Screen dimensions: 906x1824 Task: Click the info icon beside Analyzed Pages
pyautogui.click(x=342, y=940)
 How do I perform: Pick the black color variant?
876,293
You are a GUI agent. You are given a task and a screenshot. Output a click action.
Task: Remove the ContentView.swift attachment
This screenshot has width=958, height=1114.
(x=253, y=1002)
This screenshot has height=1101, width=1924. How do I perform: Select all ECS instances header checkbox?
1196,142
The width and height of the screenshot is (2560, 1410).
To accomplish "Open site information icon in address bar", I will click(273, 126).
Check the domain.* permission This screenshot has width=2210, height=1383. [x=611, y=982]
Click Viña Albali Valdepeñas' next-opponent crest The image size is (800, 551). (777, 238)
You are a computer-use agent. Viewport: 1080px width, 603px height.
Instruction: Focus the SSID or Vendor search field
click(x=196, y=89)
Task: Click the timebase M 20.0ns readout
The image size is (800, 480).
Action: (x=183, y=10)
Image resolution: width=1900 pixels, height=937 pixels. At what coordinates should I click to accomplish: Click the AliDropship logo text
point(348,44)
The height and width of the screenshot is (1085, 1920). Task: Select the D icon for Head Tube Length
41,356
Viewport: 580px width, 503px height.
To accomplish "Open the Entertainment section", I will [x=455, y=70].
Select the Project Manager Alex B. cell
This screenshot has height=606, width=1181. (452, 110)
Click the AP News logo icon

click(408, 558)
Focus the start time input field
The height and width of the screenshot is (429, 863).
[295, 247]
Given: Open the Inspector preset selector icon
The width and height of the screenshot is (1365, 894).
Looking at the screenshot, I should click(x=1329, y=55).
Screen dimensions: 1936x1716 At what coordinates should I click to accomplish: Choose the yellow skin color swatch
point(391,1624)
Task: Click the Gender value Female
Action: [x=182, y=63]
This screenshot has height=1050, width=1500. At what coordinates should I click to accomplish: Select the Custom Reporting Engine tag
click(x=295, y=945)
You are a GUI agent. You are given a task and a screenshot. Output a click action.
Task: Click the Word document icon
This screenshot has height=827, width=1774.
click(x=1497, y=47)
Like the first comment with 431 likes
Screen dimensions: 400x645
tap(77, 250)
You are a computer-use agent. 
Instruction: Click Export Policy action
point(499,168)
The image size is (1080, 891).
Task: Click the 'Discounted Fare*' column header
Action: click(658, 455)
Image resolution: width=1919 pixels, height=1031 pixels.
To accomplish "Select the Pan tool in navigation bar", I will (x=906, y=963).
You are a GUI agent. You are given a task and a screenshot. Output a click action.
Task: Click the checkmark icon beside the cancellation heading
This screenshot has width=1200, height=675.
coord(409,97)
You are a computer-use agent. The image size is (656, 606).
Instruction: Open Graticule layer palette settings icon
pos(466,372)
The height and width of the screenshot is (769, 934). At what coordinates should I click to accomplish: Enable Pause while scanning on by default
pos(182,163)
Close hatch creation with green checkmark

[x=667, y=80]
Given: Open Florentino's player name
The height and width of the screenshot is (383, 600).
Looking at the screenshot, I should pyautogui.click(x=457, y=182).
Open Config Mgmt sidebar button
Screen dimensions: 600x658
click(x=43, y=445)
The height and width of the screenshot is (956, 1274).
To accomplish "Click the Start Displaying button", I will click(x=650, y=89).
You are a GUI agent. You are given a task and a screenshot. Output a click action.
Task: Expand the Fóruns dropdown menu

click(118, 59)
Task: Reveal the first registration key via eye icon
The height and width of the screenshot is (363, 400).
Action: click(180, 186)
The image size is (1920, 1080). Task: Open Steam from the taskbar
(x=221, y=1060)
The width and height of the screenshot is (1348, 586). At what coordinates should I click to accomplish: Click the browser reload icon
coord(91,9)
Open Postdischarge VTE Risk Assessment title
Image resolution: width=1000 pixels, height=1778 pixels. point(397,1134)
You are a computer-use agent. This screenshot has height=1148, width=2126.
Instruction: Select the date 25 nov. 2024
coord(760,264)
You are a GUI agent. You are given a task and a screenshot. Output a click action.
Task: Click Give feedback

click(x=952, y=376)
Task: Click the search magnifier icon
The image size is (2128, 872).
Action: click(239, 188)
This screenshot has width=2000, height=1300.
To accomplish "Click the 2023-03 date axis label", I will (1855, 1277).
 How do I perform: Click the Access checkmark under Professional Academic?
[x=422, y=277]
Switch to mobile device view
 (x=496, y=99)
####
**What you will do**
Rewrite the data starting with the line that contains "Open Config Mgmt sidebar button" and going on through the line that contains "(x=221, y=1060)", keeping every line and shifting each coordinate in the answers up by 143.

**Solution for this task**
Open Config Mgmt sidebar button
Screen dimensions: 600x658
click(x=186, y=588)
The height and width of the screenshot is (956, 1274).
To accomplish "Click the Start Displaying button", I will click(x=793, y=232).
You are a GUI agent. You are given a task and a screenshot. Output a click action.
Task: Expand the Fóruns dropdown menu

click(261, 202)
Task: Reveal the first registration key via eye icon
The height and width of the screenshot is (363, 400).
Action: click(323, 329)
The image size is (1920, 1080). Task: Open Steam from the taskbar
(x=364, y=1203)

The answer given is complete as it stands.